Stored items
━━━━━━━━━━

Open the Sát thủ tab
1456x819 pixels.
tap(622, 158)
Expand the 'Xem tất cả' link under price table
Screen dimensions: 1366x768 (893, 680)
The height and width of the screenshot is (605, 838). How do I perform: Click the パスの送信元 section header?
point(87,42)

━━━━━━━━━━

EXERCISE GOAL: The lines above should be duplicated exactly.

FINAL ANSWER:
Open the Sát thủ tab
1456x819 pixels.
tap(622, 158)
Expand the 'Xem tất cả' link under price table
Screen dimensions: 1366x768 (893, 680)
The height and width of the screenshot is (605, 838). How do I perform: Click the パスの送信元 section header?
point(87,42)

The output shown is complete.